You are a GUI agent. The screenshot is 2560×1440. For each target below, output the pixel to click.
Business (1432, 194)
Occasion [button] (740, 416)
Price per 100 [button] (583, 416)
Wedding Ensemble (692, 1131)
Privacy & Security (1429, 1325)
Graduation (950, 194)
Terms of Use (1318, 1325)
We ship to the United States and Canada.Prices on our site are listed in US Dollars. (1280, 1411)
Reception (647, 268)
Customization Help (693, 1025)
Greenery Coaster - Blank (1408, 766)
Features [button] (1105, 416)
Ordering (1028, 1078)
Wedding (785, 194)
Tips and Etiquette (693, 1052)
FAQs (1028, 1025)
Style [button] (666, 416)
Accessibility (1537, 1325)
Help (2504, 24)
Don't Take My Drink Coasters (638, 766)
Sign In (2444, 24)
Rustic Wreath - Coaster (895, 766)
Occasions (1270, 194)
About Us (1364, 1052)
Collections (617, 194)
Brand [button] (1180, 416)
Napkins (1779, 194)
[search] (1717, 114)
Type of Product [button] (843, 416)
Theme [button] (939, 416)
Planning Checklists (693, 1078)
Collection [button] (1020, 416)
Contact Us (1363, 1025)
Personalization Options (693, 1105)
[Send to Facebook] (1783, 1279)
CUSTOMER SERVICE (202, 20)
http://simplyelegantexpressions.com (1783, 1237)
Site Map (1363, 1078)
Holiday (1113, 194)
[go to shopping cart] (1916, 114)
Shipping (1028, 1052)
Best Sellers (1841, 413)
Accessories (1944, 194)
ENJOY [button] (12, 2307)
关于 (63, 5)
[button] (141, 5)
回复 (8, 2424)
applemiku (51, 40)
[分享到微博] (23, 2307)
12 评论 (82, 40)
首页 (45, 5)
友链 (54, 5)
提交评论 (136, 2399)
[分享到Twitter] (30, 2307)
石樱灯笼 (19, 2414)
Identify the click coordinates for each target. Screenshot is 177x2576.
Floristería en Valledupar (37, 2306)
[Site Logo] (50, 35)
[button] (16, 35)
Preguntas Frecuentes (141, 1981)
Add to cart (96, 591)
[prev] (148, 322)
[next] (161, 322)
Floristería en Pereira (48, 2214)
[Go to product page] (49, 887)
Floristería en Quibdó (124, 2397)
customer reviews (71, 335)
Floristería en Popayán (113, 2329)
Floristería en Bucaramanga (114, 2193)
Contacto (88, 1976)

______

*What you have to do:*
From the line containing "[button] (141, 5)" to the last line of the records above, please write out every line exactly and add nothing.

*Answer box:*
[button] (141, 5)
回复 (8, 2424)
applemiku (51, 40)
[分享到微博] (23, 2307)
12 评论 (82, 40)
首页 (45, 5)
友链 (54, 5)
提交评论 (136, 2399)
[分享到Twitter] (30, 2307)
石樱灯笼 (19, 2414)
Identify the click coordinates for each target. Screenshot is 177x2576.
Floristería en Valledupar (37, 2306)
[Site Logo] (50, 35)
[button] (16, 35)
Preguntas Frecuentes (141, 1981)
Add to cart (96, 591)
[prev] (148, 322)
[next] (161, 322)
Floristería en Pereira (48, 2214)
[Go to product page] (49, 887)
Floristería en Quibdó (124, 2397)
customer reviews (71, 335)
Floristería en Popayán (113, 2329)
Floristería en Bucaramanga (114, 2193)
Contacto (88, 1976)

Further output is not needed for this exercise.